A frase sugere, portanto, uma contraposição entre o desejo de autenticidade e a necessidade de cuidado. A tensão entre a liberdade de expressar nossos sintomas e o medo de ferir ou influenciar o outro nos coloca em um impasse existencial. Como sobreviver sem esses contraditórios? Essa é uma pergunta que ecoa em nossas vidas diárias. Seria possível encontrar um equilíbrio onde o enfrentamento do eu e o respeito pelo outro possam coexistir? 

Lacan propõe que a busca impossível pela comunicação, mesmo quando marcada por sintomas, é o caminho para a relação  e, assim, a superação das barreiras emocionais. Portanto, vozes que se unem, mesmo que ensaiadas por angústias e descontentamentos, têm o potencial de criar um espaço de compreensão mútua.

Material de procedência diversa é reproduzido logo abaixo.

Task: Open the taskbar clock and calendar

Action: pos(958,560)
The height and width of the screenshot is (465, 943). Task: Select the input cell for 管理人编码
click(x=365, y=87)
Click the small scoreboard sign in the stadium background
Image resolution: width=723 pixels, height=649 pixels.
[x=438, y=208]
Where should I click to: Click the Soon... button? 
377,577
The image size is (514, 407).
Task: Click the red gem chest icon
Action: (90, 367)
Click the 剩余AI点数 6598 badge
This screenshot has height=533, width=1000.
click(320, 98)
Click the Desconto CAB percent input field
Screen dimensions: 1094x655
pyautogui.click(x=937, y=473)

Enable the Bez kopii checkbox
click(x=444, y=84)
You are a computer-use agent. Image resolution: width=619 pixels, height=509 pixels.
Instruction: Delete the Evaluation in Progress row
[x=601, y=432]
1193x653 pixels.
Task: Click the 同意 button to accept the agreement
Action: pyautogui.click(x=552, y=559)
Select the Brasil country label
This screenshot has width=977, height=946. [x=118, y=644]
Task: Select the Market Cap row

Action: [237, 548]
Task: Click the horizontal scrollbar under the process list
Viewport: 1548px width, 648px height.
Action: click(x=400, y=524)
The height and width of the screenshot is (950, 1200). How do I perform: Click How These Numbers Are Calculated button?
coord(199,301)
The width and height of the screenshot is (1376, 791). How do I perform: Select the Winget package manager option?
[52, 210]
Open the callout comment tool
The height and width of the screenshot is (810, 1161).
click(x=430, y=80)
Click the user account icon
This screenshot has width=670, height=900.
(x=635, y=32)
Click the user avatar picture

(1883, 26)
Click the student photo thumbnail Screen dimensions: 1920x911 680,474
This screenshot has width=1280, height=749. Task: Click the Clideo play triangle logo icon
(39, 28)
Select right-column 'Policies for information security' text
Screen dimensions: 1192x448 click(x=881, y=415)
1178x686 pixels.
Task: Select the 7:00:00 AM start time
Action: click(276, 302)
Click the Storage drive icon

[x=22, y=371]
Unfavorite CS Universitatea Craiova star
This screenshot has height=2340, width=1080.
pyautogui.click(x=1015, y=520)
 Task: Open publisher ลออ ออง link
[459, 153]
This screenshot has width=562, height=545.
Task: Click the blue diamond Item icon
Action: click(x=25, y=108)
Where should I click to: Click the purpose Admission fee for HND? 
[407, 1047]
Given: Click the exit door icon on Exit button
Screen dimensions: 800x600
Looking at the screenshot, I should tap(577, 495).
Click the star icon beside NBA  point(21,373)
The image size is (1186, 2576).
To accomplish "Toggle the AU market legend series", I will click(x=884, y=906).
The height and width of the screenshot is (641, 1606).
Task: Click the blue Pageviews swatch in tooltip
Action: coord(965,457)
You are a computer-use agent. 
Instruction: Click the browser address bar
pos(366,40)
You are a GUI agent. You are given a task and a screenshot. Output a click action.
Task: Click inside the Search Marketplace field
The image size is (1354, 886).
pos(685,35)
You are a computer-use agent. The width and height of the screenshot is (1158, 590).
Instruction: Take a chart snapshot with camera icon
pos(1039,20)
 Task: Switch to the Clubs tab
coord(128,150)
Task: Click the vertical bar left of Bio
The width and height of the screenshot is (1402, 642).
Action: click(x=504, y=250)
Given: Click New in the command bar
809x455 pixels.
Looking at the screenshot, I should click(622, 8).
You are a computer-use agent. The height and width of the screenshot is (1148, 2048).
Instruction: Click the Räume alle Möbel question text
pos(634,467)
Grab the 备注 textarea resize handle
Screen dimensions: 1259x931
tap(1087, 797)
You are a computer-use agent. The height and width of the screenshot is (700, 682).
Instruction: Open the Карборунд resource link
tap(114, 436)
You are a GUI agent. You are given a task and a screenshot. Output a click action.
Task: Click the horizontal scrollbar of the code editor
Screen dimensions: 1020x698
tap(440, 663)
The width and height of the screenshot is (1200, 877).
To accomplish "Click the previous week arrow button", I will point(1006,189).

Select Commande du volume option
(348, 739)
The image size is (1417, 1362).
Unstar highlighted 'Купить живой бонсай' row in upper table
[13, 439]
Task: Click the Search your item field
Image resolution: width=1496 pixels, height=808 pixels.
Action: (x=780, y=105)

Neste contexto, a deslealdade cruenta de reprimir o que somos resulta numa tragédia potencial, tanto para o sujeito quanto para os que o cercam. Por outro lado, o convite para a exposição do sintoma — mesmo que angustiante — pode também ser um caminho para a cura e entendimento mútuo. Ao finalmente reconhecermos que nossa dor, embora particular, fala a uma experiência mais ampla compartilhada, podemos cultivar espaços de empatia em vez de desespero.

Mesmo que desafiador é interessante  confrontar a dualidade da convivência humana, vivendo a autenticidade do nosso ser e reconhecendo que, embora os sintomas possam ser pesados, sua expressão pode, paradoxalmente, ser um gesto de solidariedade que promove conexão e transformação. Portanto, fazer frente ao dilema dos sintomas não é apenas um exercício individual, mas um convite à construção de uma rede de relações onde a dor possa ser compartilhada, compreendida e, finalmente, transfigurada.